* _Esercizio 1_
In base all'intervista, spiega perché il Convegno di Firenze deve restare centrale nella vita ecclesiale.

* _Testo_
● ● ● ● ● ● ●

Eminenza, il Papa ha detto alla Chiesa italiana che «deve tornare al Convegno di Firenze ». Cosa significa?
A Firenze si è stabilito un dialogo tra papa Francesco e la Chiesa italiana a cui egli non vuole rinunciare. Dobbiamo convincerci che il Convegno deve restare centrale nella no- stra vita ecclesiale, e questo in forza di due fattori fondamentali. Il primo è dato dai contenuti del discorso del Papa, sintesi esemplare tra i fondamenti cristologici della fede e la loro collocazione nel tempo mediante un esercizio di discernimento delle condizioni culturali, sociali e religiose del nostro popolo. Il Convegno è stato, poi, esperienza reale di sinodalità: confronto reciproco illuminato dall’ascolto dello Spirito. Una fede che si misura con la storia e un processo di ascolto e condivisione: questo è stato Firenze, e questo ritengo che il Papa voglia chiederci oggi.

Lei del Convegno ecclesiale nazionale fu «padrone di casa » e animatore. Ci aiuta a ricordare cosa risultò evidente in quei giorni? E perché contenuti, percorsi e lo stesso spirito del Convegno ecclesiale – che per il Papa sono diventati semmai più importanti – sembrano essersi dispersi in questi anni?

● ● ● ● ● ● ●

* _Dati estratti_
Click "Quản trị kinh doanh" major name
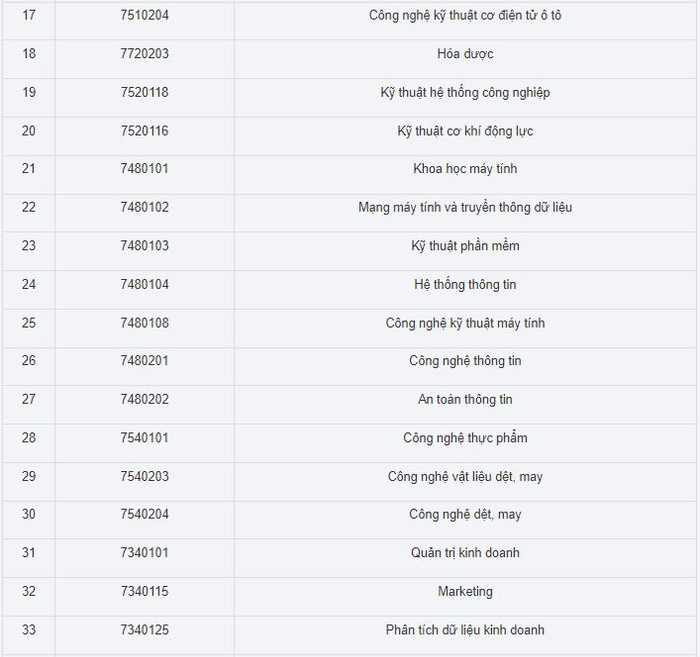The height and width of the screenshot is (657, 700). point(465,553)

● ● ● ● ● ● ●

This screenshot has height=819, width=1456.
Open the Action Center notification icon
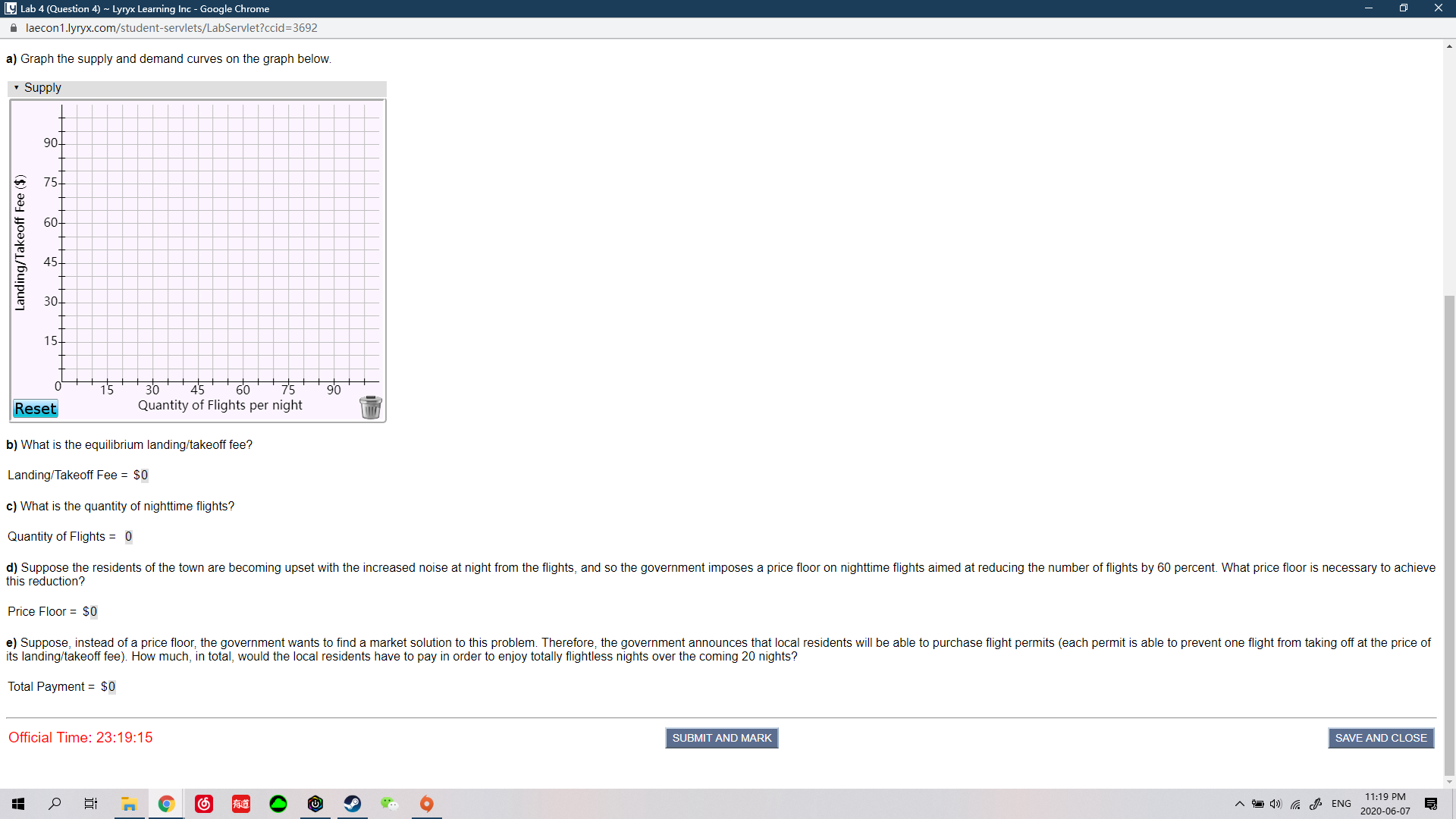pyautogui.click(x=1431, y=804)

● ● ● ● ● ● ●

* _Esercizio 2_
Riscala le righe dell'elenco dalla riga con "This screenshot has height=819, width=1456." fino alla riga con "pyautogui.click(x=1431, y=804)", entrambe comprese, e riscrivile tutte per intero senza aggiungere altre righe. Moltiplica per 1,4 solo le coordinate dei clic, arrotonda all'intero con le metà per eccesso e, per favore, lascia fuori le immagini.

* _Risposta corretta 1_
Il Convegno deve restare centrale per due fattori fondamentali. Il primo sono i contenuti del discorso del Papa, sintesi esemplare tra i fondamenti cristologici della fede e la loro collocazione nel tempo, attraverso il discernimento delle condizioni culturali, sociali e religiose del popolo. Il secondo è che il Convegno è stato un'esperienza reale di sinodalità, cioè un confronto reciproco illuminato dall'ascolto dello Spirito.

* _Risposta corretta 2_
This screenshot has height=819, width=1456.
Open the Action Center notification icon
pyautogui.click(x=2003, y=1126)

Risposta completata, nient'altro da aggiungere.